Research gaps and what a better evidence base would look like
Policymakers and practitioners need more than headlines. A strong evidence base would include longitudinal studies on dependency and wellbeing outcomes among adolescent users; structured audits comparing safety-filter performance across major models in detecting mania, psychosis and self-harm cues; analyses of how conversation pacing, persona design and reward shaping affect immersion; and evaluations of age-assurance methods that balance privacy with effectiveness. Universities and health services can contribute by building ethically governed datasets that allow third-party researchers to test when and how safety layers fail, while governments can commission independent audits whose results are public by default.
What the sector can do now, without waiting for the next law
RTOs, universities and schools do not have to wait for companion-specific standards to act. Institutions can update acceptable-use policies to treat intimacy-simulating AI as high-risk and to restrict installation or linking on campus-managed devices and networks. Staff training can include short modules on recognising chatbot-related distress and on how to ask about AI exposure safely and non-judgmentally. Student communications can address companions directly rather than conflating them with study tools, explaining why reliance on an always-agreeable agent can entrench negative thought patterns and reduce help-seeking. Procurement can prefer vendors that commit to independent audits and publish red-team results, and it can reject integrations that collapse boundaries or lack clinician-informed escalation. Where institutions operate youth programs, safeguarding frameworks should assume that some participants are using companions privately and should prepare frontline staff to respond when those interactions surface.
A measured conclusion, and a clear direction of travel
The public conversation about AI companions risks swinging between denial and panic. A measured view recognises that many users will never encounter the worst harms and that some will experience surface-level comfort. It also recognises that in 2025, there is sufficient evidence of foreseeable, preventable harm to children and to vulnerable adults that a precautionary posture is warranted.
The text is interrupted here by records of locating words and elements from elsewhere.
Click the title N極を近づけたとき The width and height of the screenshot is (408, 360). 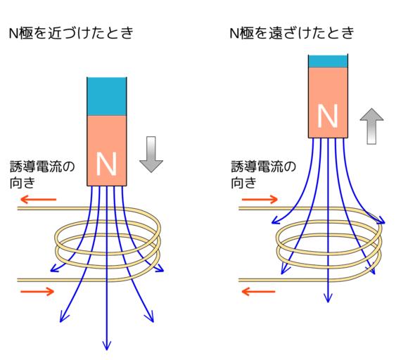[x=71, y=33]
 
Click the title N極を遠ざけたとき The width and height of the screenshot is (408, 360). [x=292, y=33]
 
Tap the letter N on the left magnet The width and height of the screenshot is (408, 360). [x=106, y=164]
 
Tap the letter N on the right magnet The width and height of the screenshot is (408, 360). [x=328, y=116]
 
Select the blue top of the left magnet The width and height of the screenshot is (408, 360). [x=107, y=96]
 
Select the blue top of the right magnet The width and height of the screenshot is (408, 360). [x=328, y=61]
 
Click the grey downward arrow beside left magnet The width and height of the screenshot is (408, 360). [x=151, y=154]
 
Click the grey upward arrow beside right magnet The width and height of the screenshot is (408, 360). [x=371, y=126]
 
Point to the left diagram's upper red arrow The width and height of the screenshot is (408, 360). [x=38, y=200]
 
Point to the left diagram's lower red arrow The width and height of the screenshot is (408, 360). [x=37, y=291]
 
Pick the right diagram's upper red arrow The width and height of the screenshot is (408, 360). [x=260, y=200]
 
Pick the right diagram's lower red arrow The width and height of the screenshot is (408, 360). [x=258, y=291]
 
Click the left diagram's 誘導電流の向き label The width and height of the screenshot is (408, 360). [x=42, y=174]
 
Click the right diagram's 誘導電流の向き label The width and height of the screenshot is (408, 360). [x=263, y=174]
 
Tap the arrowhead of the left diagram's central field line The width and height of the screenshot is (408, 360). [x=107, y=345]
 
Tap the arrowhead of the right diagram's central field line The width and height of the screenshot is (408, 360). [x=328, y=298]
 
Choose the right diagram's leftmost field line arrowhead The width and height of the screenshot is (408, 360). [x=275, y=221]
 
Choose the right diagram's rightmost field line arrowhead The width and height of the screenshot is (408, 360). [x=381, y=220]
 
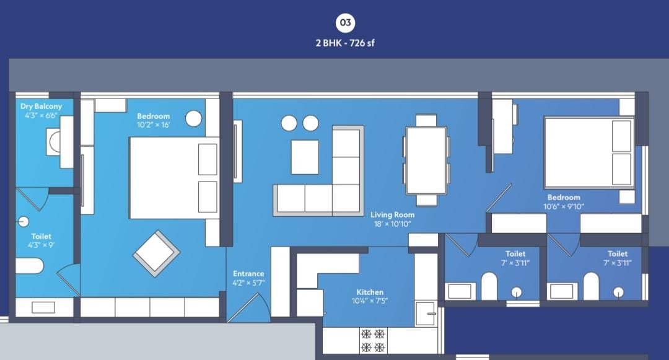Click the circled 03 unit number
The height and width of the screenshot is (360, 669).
tap(345, 23)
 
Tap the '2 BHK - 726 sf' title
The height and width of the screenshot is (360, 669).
tap(345, 43)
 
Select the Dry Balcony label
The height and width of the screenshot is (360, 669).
tap(41, 106)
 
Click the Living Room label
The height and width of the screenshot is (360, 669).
tap(392, 214)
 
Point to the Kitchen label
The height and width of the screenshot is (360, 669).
tap(370, 292)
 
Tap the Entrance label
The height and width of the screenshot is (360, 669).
tap(248, 273)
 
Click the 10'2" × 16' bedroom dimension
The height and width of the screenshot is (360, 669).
tap(153, 125)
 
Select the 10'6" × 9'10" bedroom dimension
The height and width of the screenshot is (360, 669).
tap(564, 206)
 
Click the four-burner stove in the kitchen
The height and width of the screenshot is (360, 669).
tap(374, 340)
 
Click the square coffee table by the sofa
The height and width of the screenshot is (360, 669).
tap(305, 157)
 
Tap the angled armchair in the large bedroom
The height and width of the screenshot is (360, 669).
tap(156, 254)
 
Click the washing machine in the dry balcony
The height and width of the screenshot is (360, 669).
tap(55, 143)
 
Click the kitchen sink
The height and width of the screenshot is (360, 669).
tap(426, 314)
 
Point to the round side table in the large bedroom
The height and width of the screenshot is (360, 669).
tap(193, 118)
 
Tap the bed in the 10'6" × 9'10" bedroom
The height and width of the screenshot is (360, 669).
tap(589, 152)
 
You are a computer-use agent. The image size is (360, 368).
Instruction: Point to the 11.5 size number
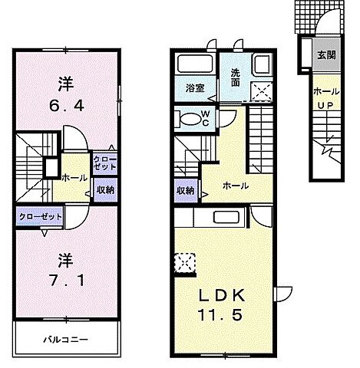coord(223,315)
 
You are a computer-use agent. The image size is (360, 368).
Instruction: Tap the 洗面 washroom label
coord(236,77)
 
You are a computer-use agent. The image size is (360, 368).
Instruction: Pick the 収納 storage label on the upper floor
coord(104,189)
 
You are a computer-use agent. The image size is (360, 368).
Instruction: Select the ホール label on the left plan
coord(72,176)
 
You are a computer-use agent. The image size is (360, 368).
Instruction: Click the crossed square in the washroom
coord(263,92)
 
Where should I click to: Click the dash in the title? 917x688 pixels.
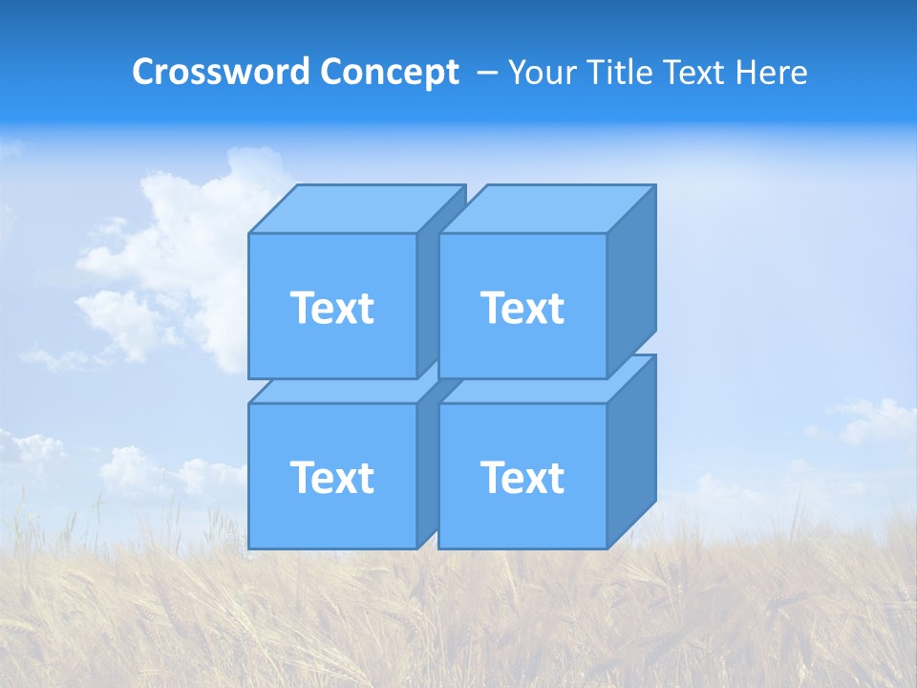point(485,73)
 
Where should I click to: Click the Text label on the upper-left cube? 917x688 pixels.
point(331,308)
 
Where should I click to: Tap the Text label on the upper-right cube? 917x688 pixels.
point(522,308)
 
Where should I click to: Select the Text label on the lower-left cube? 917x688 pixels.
point(331,478)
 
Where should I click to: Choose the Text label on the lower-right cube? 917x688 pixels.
point(522,478)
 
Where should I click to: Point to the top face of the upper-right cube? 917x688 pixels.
point(547,208)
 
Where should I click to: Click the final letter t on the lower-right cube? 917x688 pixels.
point(557,478)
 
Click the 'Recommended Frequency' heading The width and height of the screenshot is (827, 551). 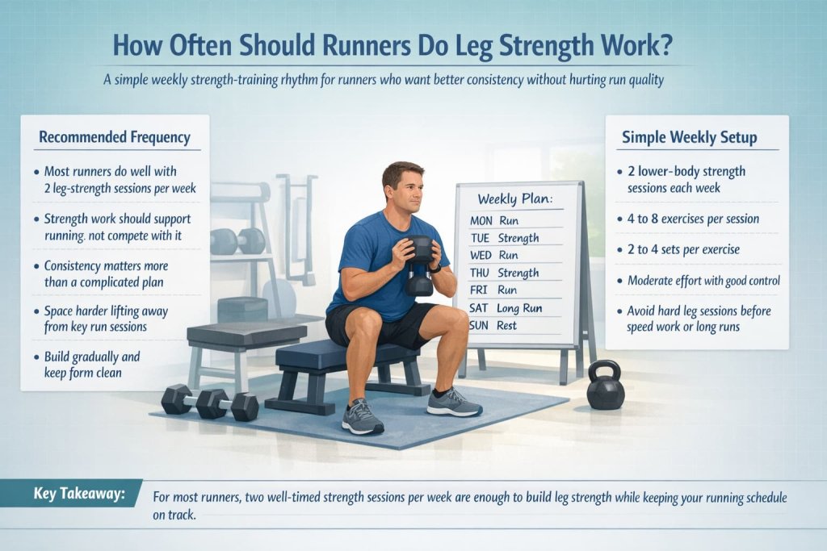[x=115, y=137]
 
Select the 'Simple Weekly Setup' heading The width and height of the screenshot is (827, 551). [x=689, y=137]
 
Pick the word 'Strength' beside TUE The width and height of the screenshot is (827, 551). [x=518, y=237]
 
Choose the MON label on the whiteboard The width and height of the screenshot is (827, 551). [x=481, y=219]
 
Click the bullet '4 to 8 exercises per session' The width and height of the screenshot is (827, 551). [x=693, y=219]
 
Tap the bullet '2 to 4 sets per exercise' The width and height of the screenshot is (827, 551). [x=683, y=249]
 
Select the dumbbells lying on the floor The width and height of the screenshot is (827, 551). [x=209, y=402]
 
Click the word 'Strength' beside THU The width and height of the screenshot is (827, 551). [x=518, y=273]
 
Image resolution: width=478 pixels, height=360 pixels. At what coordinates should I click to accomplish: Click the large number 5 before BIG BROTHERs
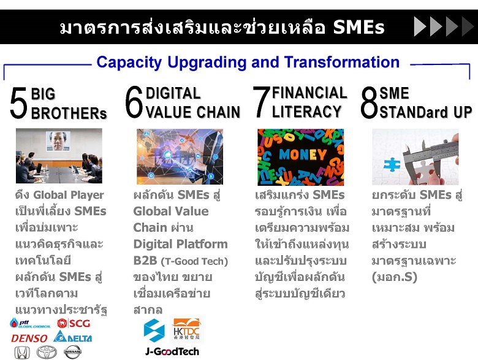[x=18, y=103]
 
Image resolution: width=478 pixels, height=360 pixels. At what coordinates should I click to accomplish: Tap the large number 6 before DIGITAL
[x=134, y=102]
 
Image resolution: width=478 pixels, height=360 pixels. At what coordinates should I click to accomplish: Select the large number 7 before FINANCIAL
[x=261, y=102]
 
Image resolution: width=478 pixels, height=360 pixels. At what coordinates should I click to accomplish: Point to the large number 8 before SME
[x=369, y=102]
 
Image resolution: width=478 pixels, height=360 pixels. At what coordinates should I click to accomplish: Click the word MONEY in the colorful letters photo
[x=303, y=155]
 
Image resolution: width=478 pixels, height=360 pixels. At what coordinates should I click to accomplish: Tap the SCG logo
[x=74, y=323]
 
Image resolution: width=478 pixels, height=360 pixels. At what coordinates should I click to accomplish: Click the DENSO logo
[x=29, y=338]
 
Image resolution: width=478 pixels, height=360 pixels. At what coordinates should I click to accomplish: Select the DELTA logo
[x=72, y=337]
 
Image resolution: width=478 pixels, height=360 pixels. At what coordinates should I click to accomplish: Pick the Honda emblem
[x=22, y=353]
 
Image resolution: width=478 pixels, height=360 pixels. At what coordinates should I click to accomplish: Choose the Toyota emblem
[x=47, y=353]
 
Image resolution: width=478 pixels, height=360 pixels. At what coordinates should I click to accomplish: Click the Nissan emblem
[x=72, y=352]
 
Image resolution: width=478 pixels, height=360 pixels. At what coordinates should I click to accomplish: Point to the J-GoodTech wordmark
[x=172, y=351]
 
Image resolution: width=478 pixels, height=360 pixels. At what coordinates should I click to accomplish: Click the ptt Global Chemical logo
[x=30, y=323]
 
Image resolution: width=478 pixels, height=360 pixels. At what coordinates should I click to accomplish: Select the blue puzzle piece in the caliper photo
[x=392, y=165]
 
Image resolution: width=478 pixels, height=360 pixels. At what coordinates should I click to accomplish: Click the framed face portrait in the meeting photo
[x=58, y=141]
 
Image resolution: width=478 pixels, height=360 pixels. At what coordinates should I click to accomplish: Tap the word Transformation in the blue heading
[x=342, y=62]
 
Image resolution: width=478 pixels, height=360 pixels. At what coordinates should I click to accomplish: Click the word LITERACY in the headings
[x=306, y=112]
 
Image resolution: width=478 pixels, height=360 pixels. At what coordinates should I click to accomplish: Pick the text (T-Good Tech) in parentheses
[x=194, y=261]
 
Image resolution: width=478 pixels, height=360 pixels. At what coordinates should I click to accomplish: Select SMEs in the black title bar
[x=358, y=27]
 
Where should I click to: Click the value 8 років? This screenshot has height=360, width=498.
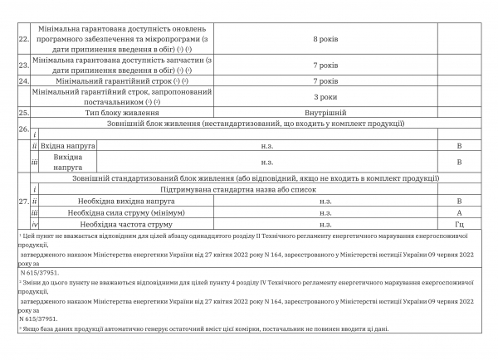click(325, 38)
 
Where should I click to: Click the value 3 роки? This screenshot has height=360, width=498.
click(325, 96)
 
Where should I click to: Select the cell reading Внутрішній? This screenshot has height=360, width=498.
click(325, 112)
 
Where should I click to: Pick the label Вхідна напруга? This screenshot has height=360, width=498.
click(67, 145)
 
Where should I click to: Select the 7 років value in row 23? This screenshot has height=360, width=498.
click(325, 65)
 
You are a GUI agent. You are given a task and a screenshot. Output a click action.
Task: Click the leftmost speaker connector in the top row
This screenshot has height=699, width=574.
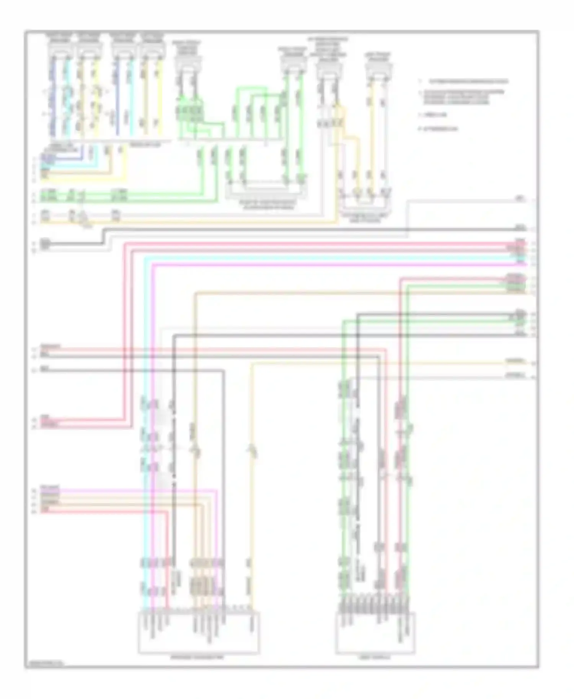pyautogui.click(x=59, y=49)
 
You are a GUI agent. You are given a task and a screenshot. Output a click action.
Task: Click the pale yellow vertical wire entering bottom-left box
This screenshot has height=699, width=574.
pyautogui.click(x=252, y=497)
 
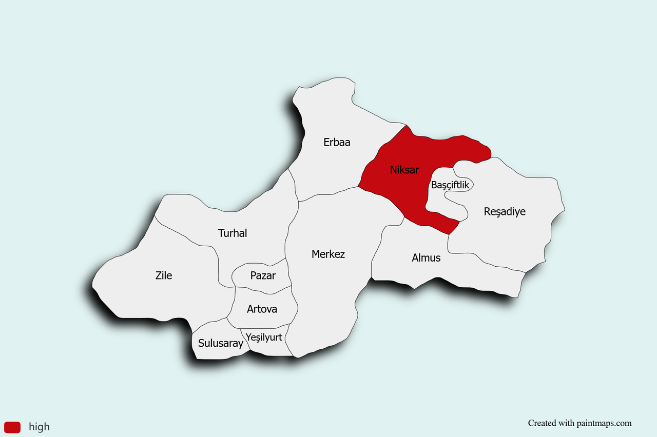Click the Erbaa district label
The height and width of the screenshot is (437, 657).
point(337,142)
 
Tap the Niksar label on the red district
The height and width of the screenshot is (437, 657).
point(404,170)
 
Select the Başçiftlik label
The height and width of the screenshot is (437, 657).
point(450,185)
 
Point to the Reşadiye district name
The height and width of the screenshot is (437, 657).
point(505,211)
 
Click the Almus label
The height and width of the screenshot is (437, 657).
point(426,257)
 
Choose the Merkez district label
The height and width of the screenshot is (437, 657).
point(328,254)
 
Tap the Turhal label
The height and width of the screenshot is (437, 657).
point(233,233)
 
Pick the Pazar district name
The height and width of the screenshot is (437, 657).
point(263,275)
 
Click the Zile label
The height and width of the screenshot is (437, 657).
point(164,275)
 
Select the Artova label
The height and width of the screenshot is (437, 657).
point(262,309)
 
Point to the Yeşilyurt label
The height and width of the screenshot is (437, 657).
point(264,337)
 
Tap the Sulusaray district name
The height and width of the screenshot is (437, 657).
point(221,343)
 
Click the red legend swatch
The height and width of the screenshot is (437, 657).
point(12,427)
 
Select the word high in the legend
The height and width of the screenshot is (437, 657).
point(39,427)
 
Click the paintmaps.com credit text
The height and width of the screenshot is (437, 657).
point(579,423)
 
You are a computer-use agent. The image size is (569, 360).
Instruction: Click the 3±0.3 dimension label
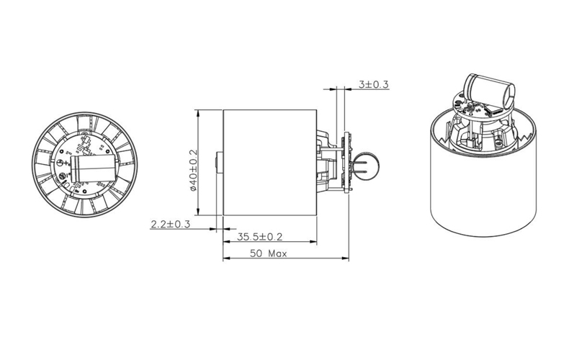[373, 84]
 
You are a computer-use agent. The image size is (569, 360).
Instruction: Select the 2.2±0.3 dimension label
[170, 224]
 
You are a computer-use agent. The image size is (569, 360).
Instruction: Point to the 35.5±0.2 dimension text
[259, 237]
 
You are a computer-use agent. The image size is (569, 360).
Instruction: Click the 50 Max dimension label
[268, 253]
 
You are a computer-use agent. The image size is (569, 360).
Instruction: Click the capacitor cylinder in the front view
[94, 168]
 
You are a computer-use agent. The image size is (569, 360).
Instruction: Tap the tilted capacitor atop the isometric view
[490, 90]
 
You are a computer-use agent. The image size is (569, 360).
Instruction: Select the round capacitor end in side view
[366, 166]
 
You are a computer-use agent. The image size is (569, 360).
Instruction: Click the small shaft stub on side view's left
[219, 162]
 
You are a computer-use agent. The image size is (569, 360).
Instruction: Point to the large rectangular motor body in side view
[270, 162]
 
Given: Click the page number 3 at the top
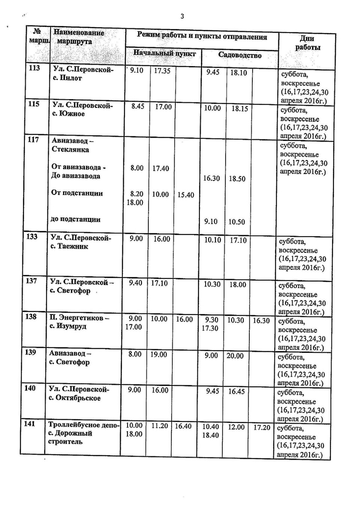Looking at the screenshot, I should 182,16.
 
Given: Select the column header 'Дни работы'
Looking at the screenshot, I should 307,43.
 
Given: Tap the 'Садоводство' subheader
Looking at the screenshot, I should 240,55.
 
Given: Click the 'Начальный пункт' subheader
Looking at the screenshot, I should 164,53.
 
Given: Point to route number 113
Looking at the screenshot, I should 34,68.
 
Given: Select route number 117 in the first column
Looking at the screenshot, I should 33,140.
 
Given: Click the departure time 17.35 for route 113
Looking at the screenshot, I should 162,71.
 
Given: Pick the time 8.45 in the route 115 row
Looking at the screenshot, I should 138,106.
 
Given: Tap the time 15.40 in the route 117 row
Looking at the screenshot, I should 186,195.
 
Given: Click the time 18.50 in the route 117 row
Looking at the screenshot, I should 237,179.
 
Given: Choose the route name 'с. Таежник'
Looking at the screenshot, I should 69,246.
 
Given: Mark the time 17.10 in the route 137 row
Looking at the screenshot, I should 159,283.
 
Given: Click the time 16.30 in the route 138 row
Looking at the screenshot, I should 261,320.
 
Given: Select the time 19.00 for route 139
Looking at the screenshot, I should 159,354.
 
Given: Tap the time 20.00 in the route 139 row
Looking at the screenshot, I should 235,356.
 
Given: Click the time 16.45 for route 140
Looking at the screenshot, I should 236,391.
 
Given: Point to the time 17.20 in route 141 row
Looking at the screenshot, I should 262,427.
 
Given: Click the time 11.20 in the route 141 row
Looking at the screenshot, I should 159,426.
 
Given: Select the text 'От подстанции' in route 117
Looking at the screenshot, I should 77,193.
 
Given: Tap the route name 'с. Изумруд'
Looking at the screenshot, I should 68,326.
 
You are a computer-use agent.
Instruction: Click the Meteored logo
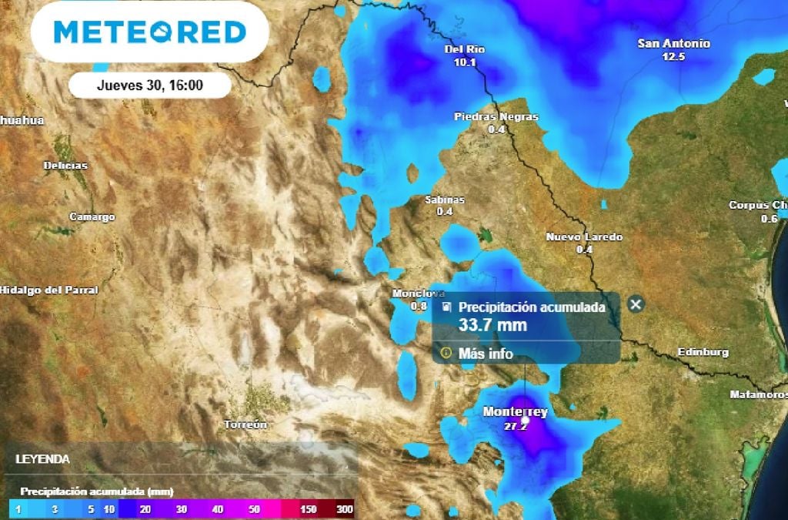click(150, 32)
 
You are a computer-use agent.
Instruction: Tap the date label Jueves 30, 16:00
click(150, 86)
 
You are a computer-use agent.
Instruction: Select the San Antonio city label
click(673, 44)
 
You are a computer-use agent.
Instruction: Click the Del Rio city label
click(465, 50)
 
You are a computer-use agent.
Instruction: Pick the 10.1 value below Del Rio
click(465, 62)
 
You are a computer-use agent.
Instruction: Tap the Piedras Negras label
click(496, 117)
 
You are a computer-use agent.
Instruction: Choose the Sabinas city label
click(445, 200)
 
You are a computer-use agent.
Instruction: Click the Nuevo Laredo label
click(584, 237)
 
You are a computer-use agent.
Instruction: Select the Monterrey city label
click(515, 412)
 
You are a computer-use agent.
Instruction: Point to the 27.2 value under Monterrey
click(515, 425)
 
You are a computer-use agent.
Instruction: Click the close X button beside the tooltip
click(636, 304)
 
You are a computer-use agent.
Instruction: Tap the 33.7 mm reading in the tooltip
click(492, 325)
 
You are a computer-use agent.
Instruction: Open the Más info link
click(485, 354)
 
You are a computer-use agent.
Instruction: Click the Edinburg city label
click(703, 352)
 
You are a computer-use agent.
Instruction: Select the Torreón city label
click(245, 424)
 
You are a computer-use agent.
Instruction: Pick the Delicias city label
click(65, 166)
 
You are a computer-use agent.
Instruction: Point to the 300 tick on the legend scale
click(344, 509)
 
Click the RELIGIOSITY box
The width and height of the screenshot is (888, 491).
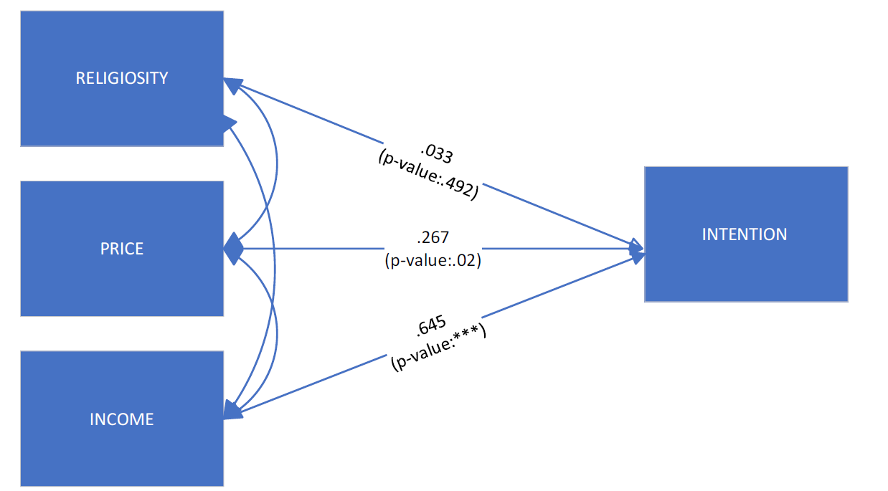[122, 78]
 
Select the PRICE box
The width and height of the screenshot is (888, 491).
[122, 249]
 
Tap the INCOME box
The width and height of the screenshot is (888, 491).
[122, 419]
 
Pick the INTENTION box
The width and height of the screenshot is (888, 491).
[746, 234]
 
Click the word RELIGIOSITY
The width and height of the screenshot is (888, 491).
[122, 78]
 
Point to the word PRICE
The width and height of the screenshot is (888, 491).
[122, 249]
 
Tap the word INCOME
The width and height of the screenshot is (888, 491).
[122, 419]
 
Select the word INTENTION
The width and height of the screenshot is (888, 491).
[745, 234]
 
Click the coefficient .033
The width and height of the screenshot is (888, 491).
[437, 153]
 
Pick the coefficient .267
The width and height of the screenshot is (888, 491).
[433, 237]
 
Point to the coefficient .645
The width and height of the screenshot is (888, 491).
[431, 325]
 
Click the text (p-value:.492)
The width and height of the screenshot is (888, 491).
[428, 174]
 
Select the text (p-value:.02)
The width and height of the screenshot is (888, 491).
[433, 260]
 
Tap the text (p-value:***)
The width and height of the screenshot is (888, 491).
[438, 347]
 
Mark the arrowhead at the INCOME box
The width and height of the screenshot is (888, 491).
[232, 410]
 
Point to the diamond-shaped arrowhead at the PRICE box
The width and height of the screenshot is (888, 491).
[234, 249]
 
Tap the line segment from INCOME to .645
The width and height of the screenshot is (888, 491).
[313, 383]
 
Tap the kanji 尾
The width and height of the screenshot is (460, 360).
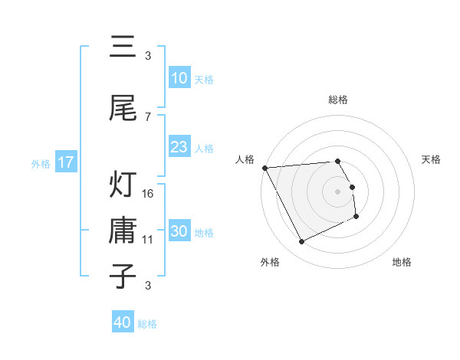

The most important clinical nuance, that “AI psychosis” is not a new disease, does not weaken the policy case. On the contrary, it sharpens it: chatbot interactions belong on the list of environmental triggers that clinicians and caregivers can modify. The most important governance lesson, that engagement-optimised designs and intimacy simulation create specific hazards, points directly to standards that can be written, audited and enforced.
Australia has already drawn a perimeter with an age-restriction law. The opportunity now is to align that framework with companion-specific rules: keep under-eighteens out of intimacy-simulating environments; require independently validated safeguards where minors could be exposed; mandate clinically informed escalation; ban romantic and sexual role-play unless robust age assurance is in place; and make external audit and public incident reporting a condition of market access. Do that, and we can preserve the promise of helpful, empathic AI for appropriate contexts while avoiding the preventable harms that 2025 placed in such stark relief.